A supercomputer for all seasons

A new turbocharged supercomputer marks a breakthrough in computation capability for a wide range of research applications, from climate change to exploration of the human brain.

Exascale computing, in which a quintillion (1018) calculations can be performed every second, is expected to become the standard for supercomputers over the next few years. The impressive success of applying in silico (performed on computer) simulation techniques to highly complex scientific and commercial problems has increased the demand for large, fast and powerful systems that can handle the intensive workload involved.

The DEEP (Dynamical Exascale Entry Platform) project, involving 16 partners in eight European countries, has built such a high-performance computer, now operating at the Jülich Supercomputing Centre in Germany. The prototype uses the new Cluster-Booster concept, in which complex parts of a program with limited parallelism execute on the Cluster, while the Booster runs the highly parallelizable parts with high energy efficiency.

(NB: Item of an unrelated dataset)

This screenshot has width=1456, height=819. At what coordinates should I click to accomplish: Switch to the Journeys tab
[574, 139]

‘This prototype is a very flexible system that has a lot in common with a turbocharged engine. It will operate for several years to come and will be available to external users later in 2016,’ explains project manager Estela Suárez. ‘It achieves very high density and energy efficiency, and operates with a full system software stack and a standards-compliant programming environment engineered for performance and ease of use.’

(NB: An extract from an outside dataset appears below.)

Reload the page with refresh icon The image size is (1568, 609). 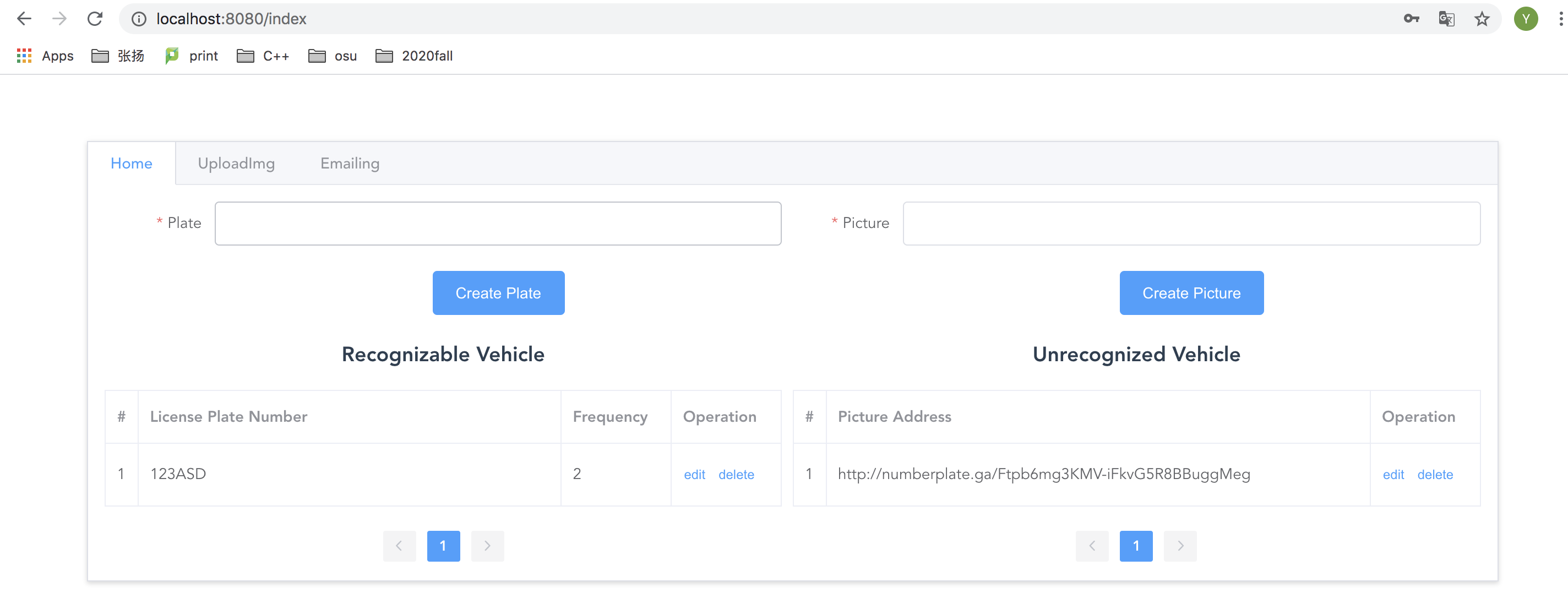[95, 19]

Eleven scientific and engineering applications, representative of future Exascale computing requirements, have been carefully selected to drive hardware/software co-design and validate the Cluster-Booster concept. These involve brain simulation, climatology, radio astronomy, seismic imaging for the oil and gas industry, human exposure to electromagnetic fields, earthquake source dynamics, space weather, high-temperature superconductivity, and physics applications including lattice quantum chromodynamics (how particles interact in condensed matter) and computational fluid dynamics (e.g. combustion research for the transport and aerospace industry). Typical future users might thus include neuroscientists, astronomers, meteorologists, seismologists, physicists, aeroplane designers and automotive engineers.

The beauty of the DEEP prototype, a second generation of which is being developed in a sibling project called DEEP-Extended Reach DEEP-ER, is that it is physically not as big as one might imagine. The whole system is very densely packed into less than two racks and highly energy efficient, thanks to chiller-free direct liquid cooling, where water is piped into the rack and circulates through finely engineered plates attached to the compute nodes. This cooling water exits to a heat exchanger that facilitates reusing the extracted thermal energy, e.g. for heating or air conditioning in the rest of the location. Compared to those using conventional air-cooled systems, the prototype has twice the performance in the same space. In terms of energy used, it achieves 3.5 billion Floating Point Operations per second (Flops) per Watt of power input, making it the most efficient Intel Xeon Phi based supercomputer in the world.

The goal of DEEP-ER, which will run until end of March 2017, is to update the Cluster-Booster architecture developed by DEEP and extend it with additional parallel Input/Output (I/O) capability for higher throughput. It also seeks to make the supercomputer more resilient through a multi-level checkpoint and restart mechanism that guards against data loss should any hardware fail.

The EU has contributed EUR 8.3 million to the DEEP project, which ran from 2011 to 2015, and a further EUR 6.4 million to DEEP-ER.